• _Directions_: Render each line of the data below as one string in a JSON list, leaving out blank lines.

• _Available records_:

━━━━━━━━━━━━━━━━━━━━

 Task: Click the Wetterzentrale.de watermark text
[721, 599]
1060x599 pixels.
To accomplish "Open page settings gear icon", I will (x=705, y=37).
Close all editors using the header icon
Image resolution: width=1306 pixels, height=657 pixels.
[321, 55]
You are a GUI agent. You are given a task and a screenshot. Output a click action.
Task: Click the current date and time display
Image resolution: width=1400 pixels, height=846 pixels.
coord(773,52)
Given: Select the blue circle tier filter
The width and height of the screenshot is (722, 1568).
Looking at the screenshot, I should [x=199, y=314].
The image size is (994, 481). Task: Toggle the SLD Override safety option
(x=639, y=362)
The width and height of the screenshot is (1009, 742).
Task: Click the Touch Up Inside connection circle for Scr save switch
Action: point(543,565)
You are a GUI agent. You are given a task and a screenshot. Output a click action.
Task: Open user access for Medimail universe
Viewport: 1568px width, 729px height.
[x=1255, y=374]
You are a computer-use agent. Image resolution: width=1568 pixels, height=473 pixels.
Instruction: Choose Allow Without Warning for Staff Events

━━━━━━━━━━━━━━━━━━━━

• _Answer for this exercise_:
[
  " Task: Click the Wetterzentrale.de watermark text",
  "[721, 599]",
  "1060x599 pixels.",
  "To accomplish \"Open page settings gear icon\", I will (x=705, y=37).",
  "Close all editors using the header icon",
  "Image resolution: width=1306 pixels, height=657 pixels.",
  "[321, 55]",
  "You are a GUI agent. You are given a task and a screenshot. Output a click action.",
  "Task: Click the current date and time display",
  "Image resolution: width=1400 pixels, height=846 pixels.",
  "coord(773,52)",
  "Given: Select the blue circle tier filter",
  "The width and height of the screenshot is (722, 1568).",
  "Looking at the screenshot, I should [x=199, y=314].",
  "The image size is (994, 481). Task: Toggle the SLD Override safety option",
  "(x=639, y=362)",
  "The width and height of the screenshot is (1009, 742).",
  "Task: Click the Touch Up Inside connection circle for Scr save switch",
  "Action: point(543,565)",
  "You are a GUI agent. You are given a task and a screenshot. Output a click action.",
  "Task: Open user access for Medimail universe",
  "Viewport: 1568px width, 729px height.",
  "[x=1255, y=374]",
  "You are a computer-use agent. Image resolution: width=1568 pixels, height=473 pixels.",
  "Instruction: Choose Allow Without Warning for Staff Events"
]